New “Standardised” Matric Exam for SA

SA’s education minister, Naledi Pandor, does it again. That is, she would press all schoolgoers into exactly the same mould. But instead of having them robotically recite a pledge of allegiance en masse, this time she evidently thinks that the complete spectrum of school pupils’ academic ability is quite narrow – narrow enough to eliminate the “standard” and “higher” grade distinction, one that in my view is already way too coarse. From this year onward, all matric candidates across the country will write exactly the same final examinations.

I must confess to being more than a little leery of the claim that “SA children will benefit” from the change. The whole enterprise, in fact, has the same suspect flavour as would the expectation that all schoolchildren in a given grade are to play hockey or rugby or netball at the same level of expertise. The better players will be kept behind, while the weaker ones will be left behind, all for the sake of feeding a government minister’s delusion that children’s academic abilities are mostly equal, and a concurrent doomed-to-fail social experiment predicated on little more than the volatile sensitivities surrounding any suggestions that discrimination might be afoot.


This follows confirmation this week by the education minister, Naledi Pandor, that this year all pupils will, for the first time, be writing papers at the equivalent of higher grade in all subjects.
Well at least the standard is going up and not down... And it looks like it does not come as a total surprise to teachers and pupils.
Maine said matriculants had been following the new curriculum since grade 10 and their teachers had been attending training courses to help them get up to speed with teaching it.

No doubt with a higher standard, some pupils will not make it, and surely the pass rate will come down. But what use is a substandard qualification to anyone.
But I agree with 'Luthon. Not everyone will fit into this one standard. Pupils with other needs might well fall to the wayside. I know too little about the current curriculum to know whether they will be catered for.
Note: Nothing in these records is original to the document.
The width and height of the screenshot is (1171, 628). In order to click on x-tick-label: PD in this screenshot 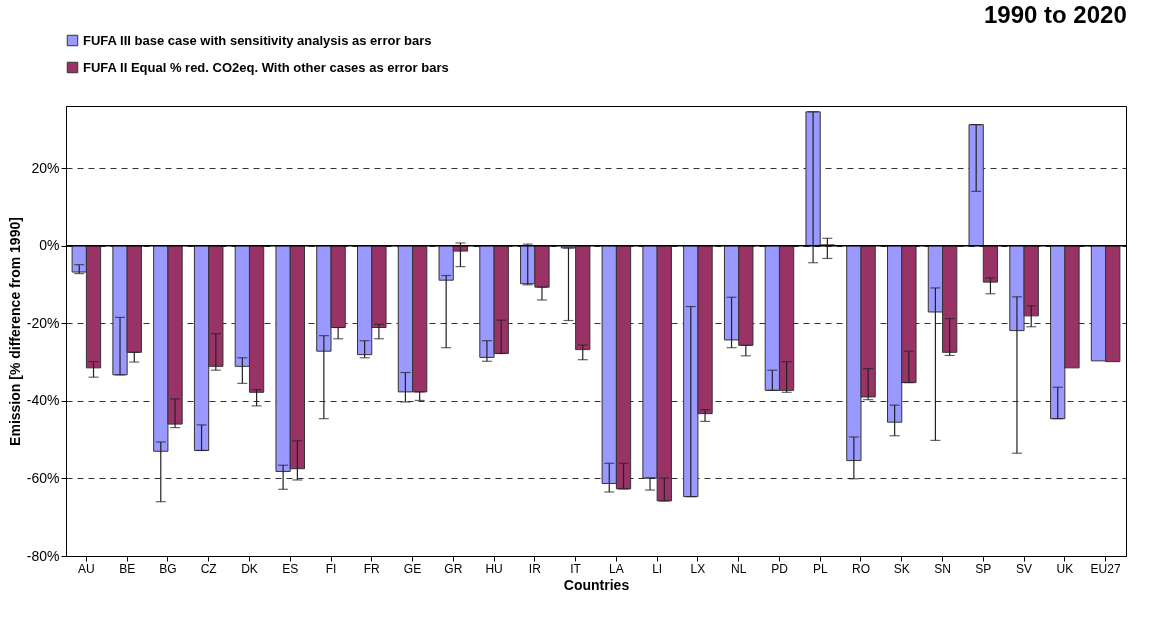, I will do `click(780, 568)`.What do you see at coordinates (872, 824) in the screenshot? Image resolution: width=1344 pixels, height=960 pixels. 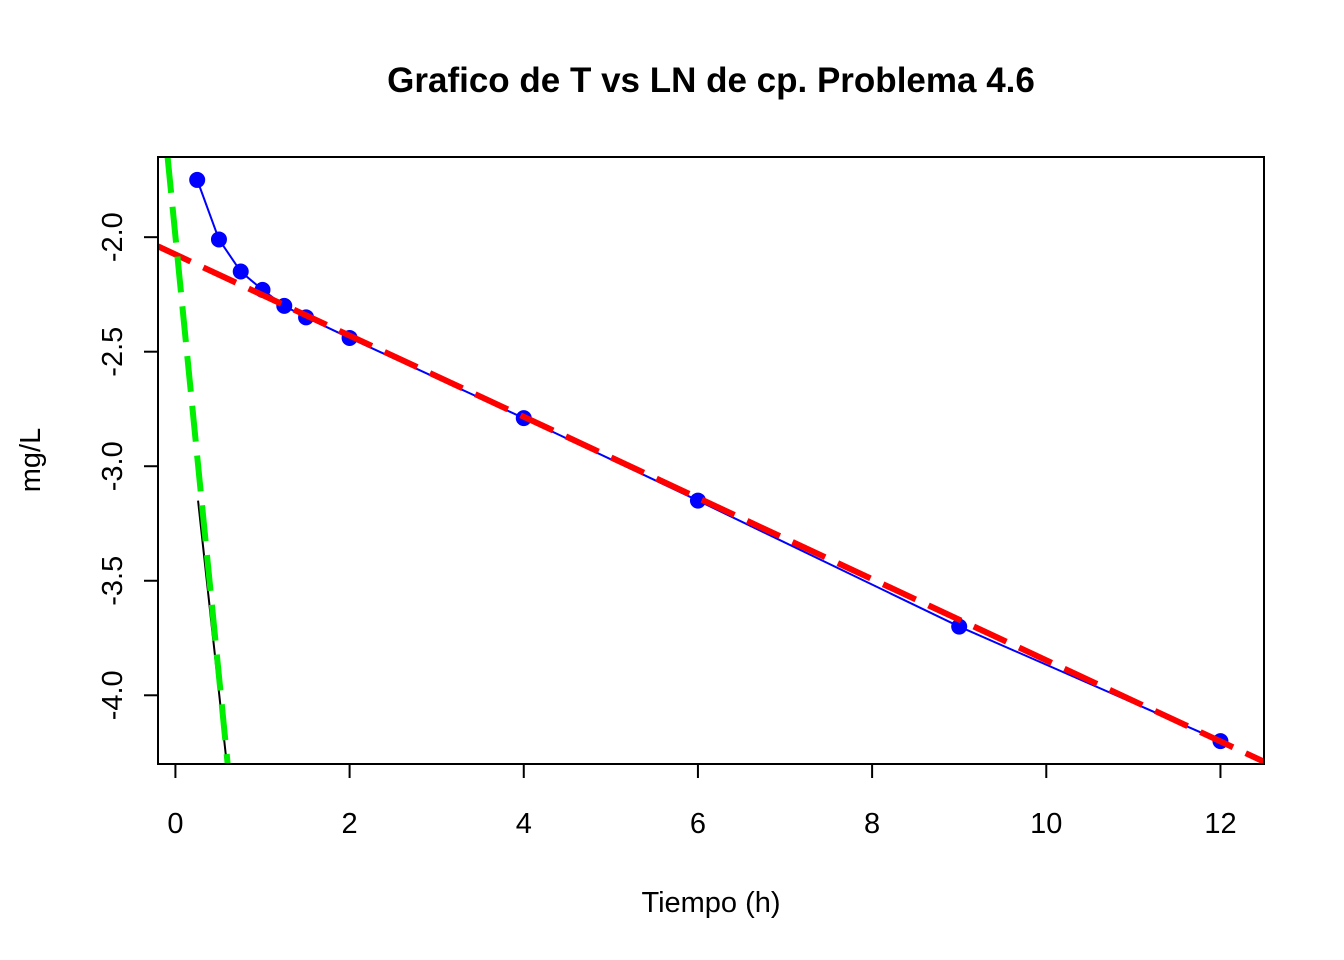 I see `x-tick-label: 8` at bounding box center [872, 824].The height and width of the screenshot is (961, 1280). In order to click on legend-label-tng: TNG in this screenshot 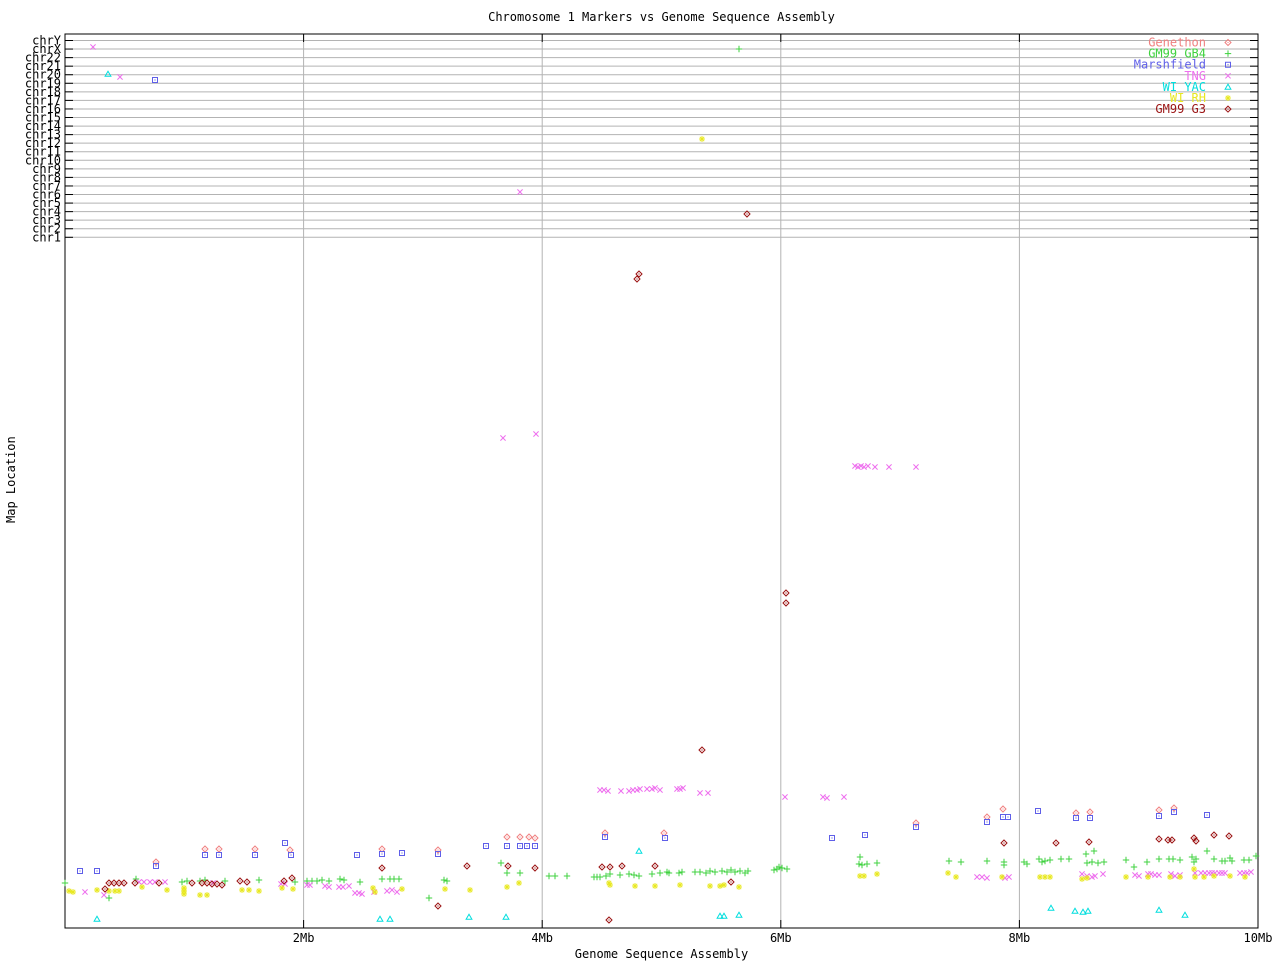, I will do `click(1195, 76)`.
Part of the problem I have with this change is that I am not at all convinced of the claim that the exam papers will be “at the equivalent of higher grade in all subjects.” Elsewhere, the report states that “the matric exam papers would now be a combination of the higher and standard grades,” which seems to contradict the first claim.

As already intimated, I am quite suspicious that this is rather more a piece of political hocus-pocus than a policy that is genuinely driven by SA’s children’s best interests. We’re happy to live with the observation that some people are exceptionally good swimmers, most are average and some are poor performers at the sport. Moreover, we don’t feel any twinges of conscience when those who show a talent for swimming are picked out for special training programmes, and they then go on to compete at provincial, national and international levels. Why, then, insist against all evidence that it is different for academic ability? Especially when it is realised that education is among the most important things we can bestow on our children.

The implication is that we are so incapacitated by an irrational fear of being seen to differentiate along lines of intellectual capability that we’d rather serve up a homogeneous stew of mediocrity than acknowledge both that aptitude is to be nurtured and that inability deserves special provisions.


Next we’ll get a “Pass one, pass all” policy. That will “level the playing field” and when some backward country overtake us the powers that be might realise that life is not fair. Or more likely, they will think up some other excuse.